### Written request
Please rewrite the entries below with "Where should I click to" changed to "Where do I click to" throughout, keeping everything else the same.

[Entries on locating words and elements]
■ ■ ■ ■

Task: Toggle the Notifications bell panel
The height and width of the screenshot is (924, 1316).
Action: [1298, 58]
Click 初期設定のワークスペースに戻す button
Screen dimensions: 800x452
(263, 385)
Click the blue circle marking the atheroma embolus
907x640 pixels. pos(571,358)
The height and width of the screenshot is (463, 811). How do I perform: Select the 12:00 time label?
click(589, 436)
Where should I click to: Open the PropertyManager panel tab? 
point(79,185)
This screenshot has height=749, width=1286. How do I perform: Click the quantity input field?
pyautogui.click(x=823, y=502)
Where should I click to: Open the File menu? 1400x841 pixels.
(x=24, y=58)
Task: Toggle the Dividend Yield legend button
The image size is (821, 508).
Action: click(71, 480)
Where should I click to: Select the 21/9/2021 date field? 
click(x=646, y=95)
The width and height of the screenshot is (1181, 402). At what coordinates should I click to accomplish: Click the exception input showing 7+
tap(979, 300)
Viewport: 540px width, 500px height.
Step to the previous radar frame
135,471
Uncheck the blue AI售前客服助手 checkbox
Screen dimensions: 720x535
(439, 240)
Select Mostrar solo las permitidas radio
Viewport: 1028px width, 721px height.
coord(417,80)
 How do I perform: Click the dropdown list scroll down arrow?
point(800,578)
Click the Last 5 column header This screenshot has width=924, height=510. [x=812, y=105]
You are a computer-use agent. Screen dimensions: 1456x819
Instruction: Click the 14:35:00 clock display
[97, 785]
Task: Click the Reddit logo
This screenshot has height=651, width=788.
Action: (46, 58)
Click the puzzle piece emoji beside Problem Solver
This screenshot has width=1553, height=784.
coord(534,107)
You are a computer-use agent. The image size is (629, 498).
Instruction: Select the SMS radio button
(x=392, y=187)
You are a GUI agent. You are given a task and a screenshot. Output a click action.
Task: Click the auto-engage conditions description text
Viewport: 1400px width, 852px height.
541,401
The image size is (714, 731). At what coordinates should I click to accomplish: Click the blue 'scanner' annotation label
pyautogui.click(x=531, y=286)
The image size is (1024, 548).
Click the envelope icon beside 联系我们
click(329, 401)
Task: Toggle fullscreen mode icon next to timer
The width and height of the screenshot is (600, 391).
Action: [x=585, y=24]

■ ■ ■ ■

### The completed task
Task: Toggle the Notifications bell panel
The height and width of the screenshot is (924, 1316).
Action: [1298, 58]
Click 初期設定のワークスペースに戻す button
Screen dimensions: 800x452
(263, 385)
Click the blue circle marking the atheroma embolus
907x640 pixels. pos(571,358)
The height and width of the screenshot is (463, 811). How do I perform: Select the 12:00 time label?
click(589, 436)
Where do I click to: Open the PropertyManager panel tab? 
point(79,185)
This screenshot has height=749, width=1286. How do I perform: Click the quantity input field?
pyautogui.click(x=823, y=502)
Where do I click to: Open the File menu? 1400x841 pixels.
(x=24, y=58)
Task: Toggle the Dividend Yield legend button
The image size is (821, 508).
Action: click(71, 480)
Where do I click to: Select the 21/9/2021 date field? 
click(x=646, y=95)
The width and height of the screenshot is (1181, 402). At what coordinates should I click to accomplish: Click the exception input showing 7+
tap(979, 300)
Viewport: 540px width, 500px height.
Step to the previous radar frame
135,471
Uncheck the blue AI售前客服助手 checkbox
Screen dimensions: 720x535
(439, 240)
Select Mostrar solo las permitidas radio
Viewport: 1028px width, 721px height.
coord(417,80)
 How do I perform: Click the dropdown list scroll down arrow?
point(800,578)
Click the Last 5 column header This screenshot has width=924, height=510. [x=812, y=105]
You are a computer-use agent. Screen dimensions: 1456x819
Instruction: Click the 14:35:00 clock display
[97, 785]
Task: Click the Reddit logo
This screenshot has height=651, width=788.
Action: (46, 58)
Click the puzzle piece emoji beside Problem Solver
This screenshot has width=1553, height=784.
coord(534,107)
You are a computer-use agent. The image size is (629, 498).
Instruction: Select the SMS radio button
(x=392, y=187)
You are a GUI agent. You are given a task and a screenshot. Output a click action.
Task: Click the auto-engage conditions description text
Viewport: 1400px width, 852px height.
541,401
The image size is (714, 731). At what coordinates should I click to accomplish: Click the blue 'scanner' annotation label
pyautogui.click(x=531, y=286)
The image size is (1024, 548).
Click the envelope icon beside 联系我们
click(329, 401)
Task: Toggle fullscreen mode icon next to timer
The width and height of the screenshot is (600, 391).
Action: [x=585, y=24]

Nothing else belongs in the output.